WHAT THE TASK ASKS >> Make an exact copy of the records below, excluding images.

DATA RECORDS >>
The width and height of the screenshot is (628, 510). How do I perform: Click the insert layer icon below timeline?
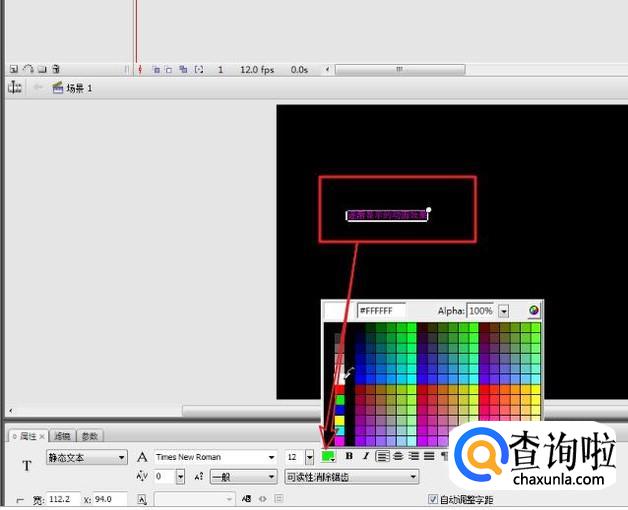pos(14,69)
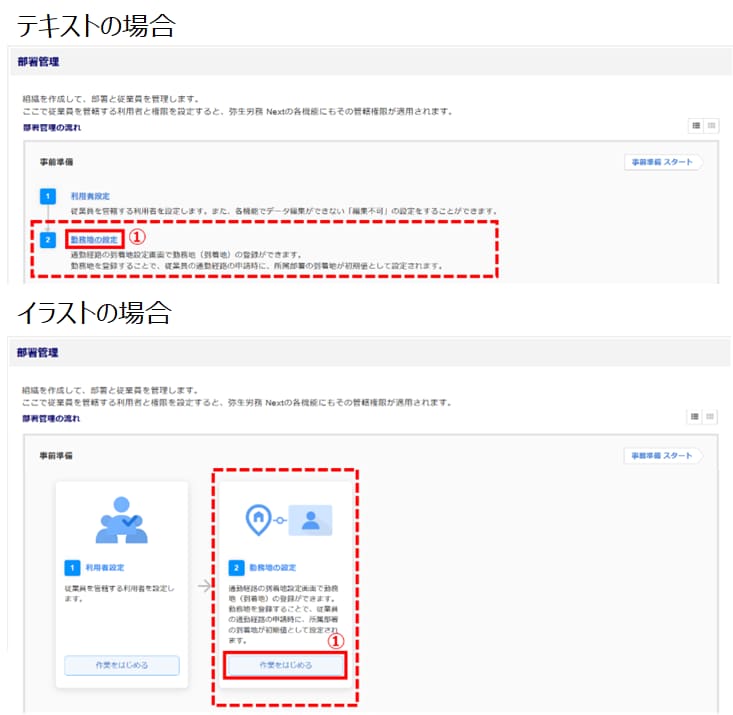Select 勤務地の設定 title on the illustration card

[273, 566]
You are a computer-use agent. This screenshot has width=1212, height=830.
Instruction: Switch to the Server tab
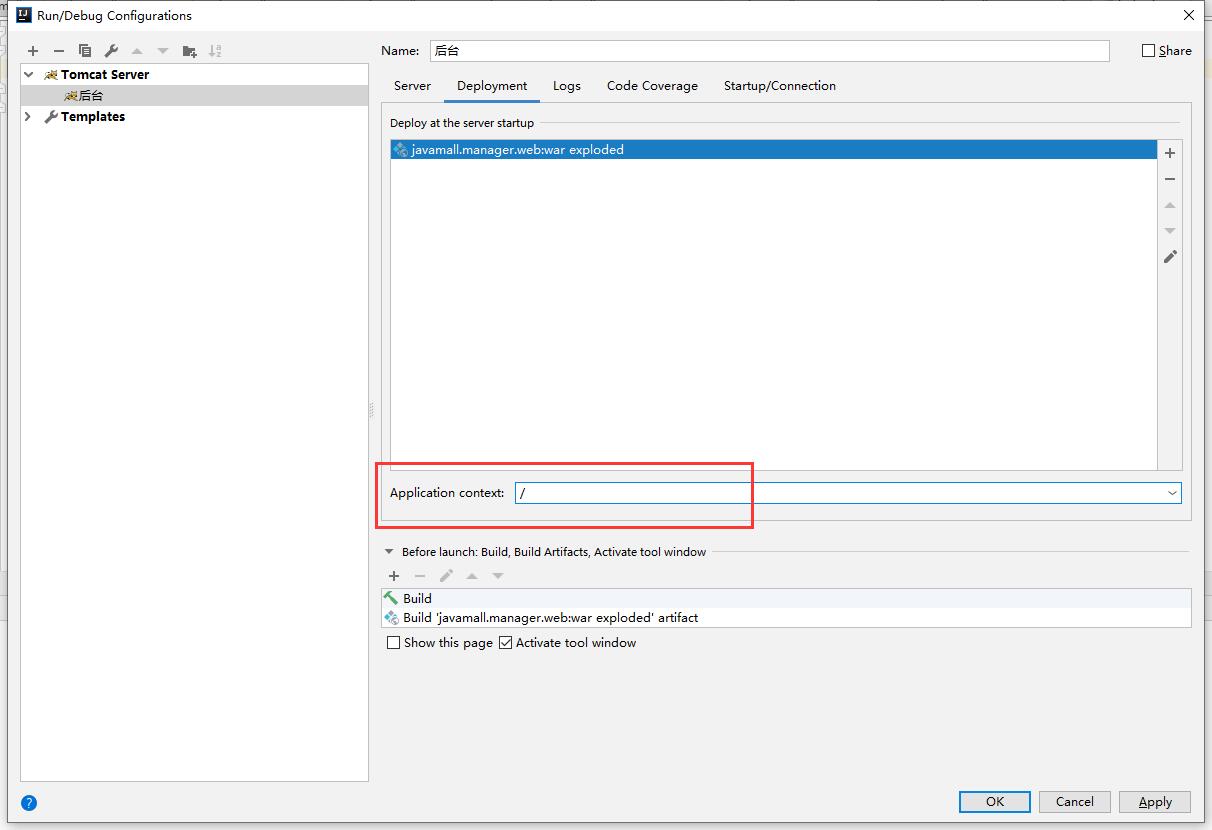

TASK SOLUTION >>
The width and height of the screenshot is (628, 510). How do I perform: Click the insert layer icon below timeline?
pos(14,69)
Select 勤務地の設定 title on the illustration card

[273, 566]
You are a computer-use agent. This screenshot has width=1212, height=830.
Instruction: Switch to the Server tab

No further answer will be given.